I mostly wanted clarification on my (mis)assumptions and the assumptions of the STM code. What am I missing?

Sadly, the issue I opened ultimately became stale and was automatically closed with no reply 6 months later. It was briefly re-opened by a core maintainer in November 2021 and then it went stale and closed again. I never did find out why that happened.

Better get used to these bars, Kid.

So what was happening here?

I was recently reading Phil Eaton's awesome blog post on Implementing the Raft distributed consensus protocol in Go, when it started to click for me.

But the only correct way to read from a Raft cluster is to pass the read through the log replication too.

This statement from the post links to an issue in etcd, which was raised by Kyle Kingsbury of Jepsen fame. The Jepsen tests had shown that reads were not consistent at that time. This was because, back then, the etcd reads themselves were not being committed to the raft replication log (no longer the case).

When you use the default isolation level (linearized) for a read in etcd, it actually gets replicated as a command in the raft replication log. Only when a quorum of replicas (emphasis on not all) has acknowledged up to the read command in the log, is the read fulfilled back to the client. When you supply WithSerializable(), the read skips this process and it goes straight to the replicas mvcc store and snapshots.

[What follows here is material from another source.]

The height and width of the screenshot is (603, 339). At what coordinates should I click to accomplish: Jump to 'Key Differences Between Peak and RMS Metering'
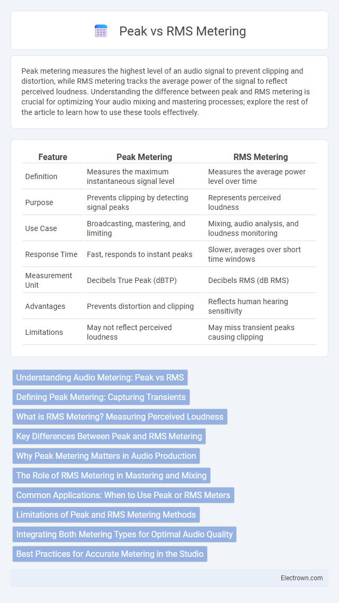(109, 437)
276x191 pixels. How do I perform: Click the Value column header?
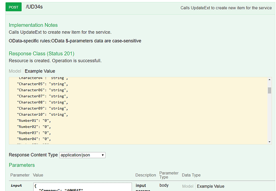click(38, 175)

Let's take a three replica cluster as an example to illustrate what goes wrong in the client-side load-balanced STM scenario. In this scenario, only two replicas are required to achieve a quorum (not all three). Let's assume the revision of the cluster is currently 3.

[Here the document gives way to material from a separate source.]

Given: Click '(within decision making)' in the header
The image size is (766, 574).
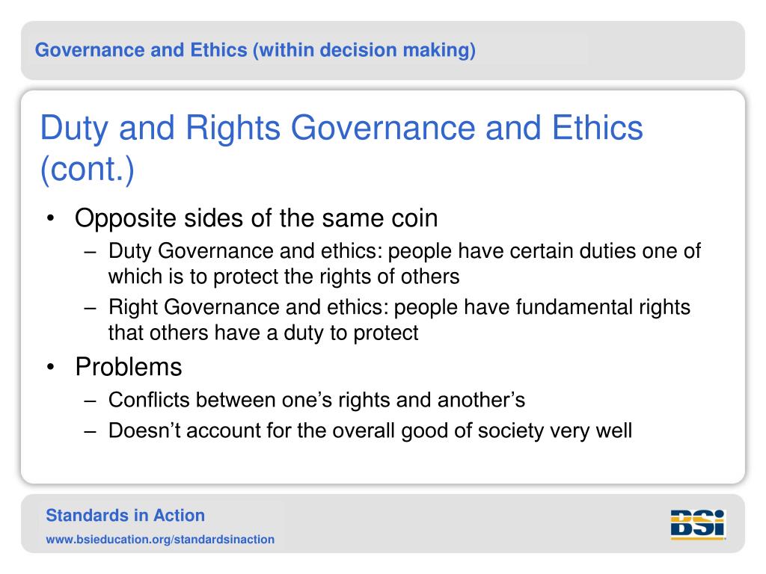Looking at the screenshot, I should [x=364, y=50].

An example three replica etcd cluster with linearized read

The first read in a transaction is configured to be linearized and the leader replicates the read as a command written to the log. However, it only needs one other replica in the cluster to acknowledge the new revision high-watermark.

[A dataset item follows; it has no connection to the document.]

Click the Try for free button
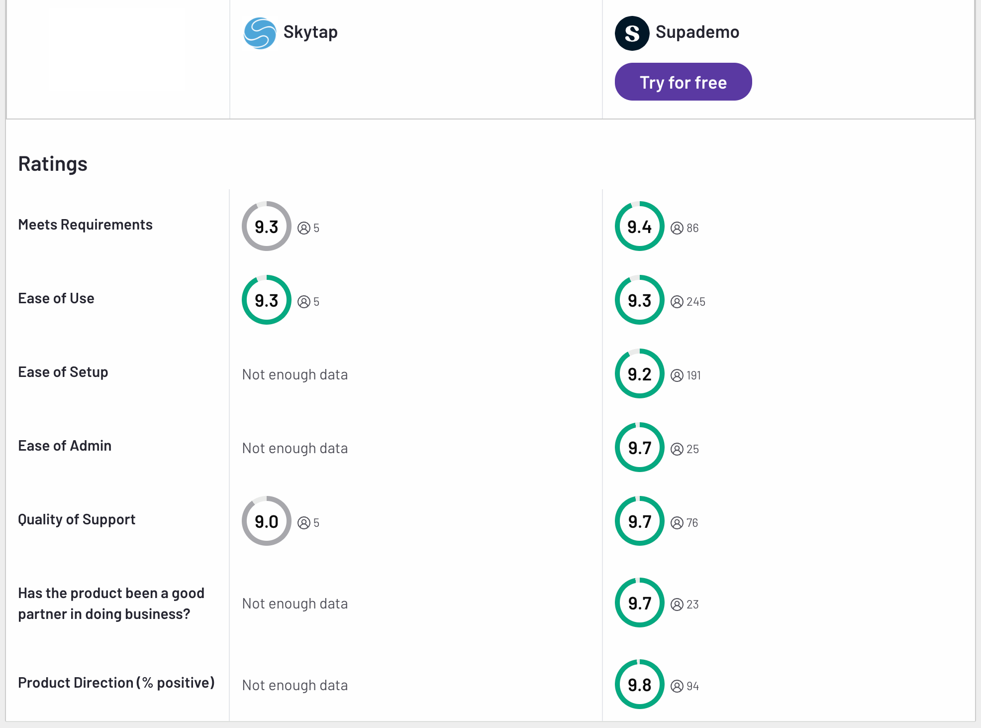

An example three replica etcd cluster returning a value and revision

The client can return from the read with a valid result, whereby the read was committed to the replication log at revision 4. However, in this scenario, only replica nodes one and two have committed up to this newer revision offset.

An example three replica etcd cluster with serialized read and revision

Finally, given our third node is still taking time to catch up with the replication log, our client request the second with a revision offset of 4 and only serialized isolation for the requested node. In this scenario, node three has still only seen up to revision 3.

An example three replica etcd cluster returning an error

Because our request was marked with serialized isolation, the node attempts to read the key from its own snapshot state at the desired revision. However, this node has not yet caught up to this revision. The offset 4 greater than its maximum revision offset 3. Therefore, the node cannot fulfill this request with for given isolation level and it returns an error.

If we had instead left the read request with its default isolation level of linearized, the read would've been proxied to the leader. The leader would've then appended all the reads as commands to the raft replication log and waited for quorum on each.

It Works! It Works!

I did experiment with forking and amending the STM implementation for our needs. In isolation the change worked and did not produce the future revision error we saw in production. However, I never really found a moment to prioritize experimenting with it in the product. We ultimately just got by with the sticky strategy we accidentally started with.

All I really have to say now is thanks for listening to me ramble on. This is mostly a log of my brain catching up with how things work. If anything I said here is wrong, then I expect the internet to tell me (please do! I want to learn).

And thanks Phil Eaton for all the great content. I highly recommend you check out his stuff! I always learn something when I do.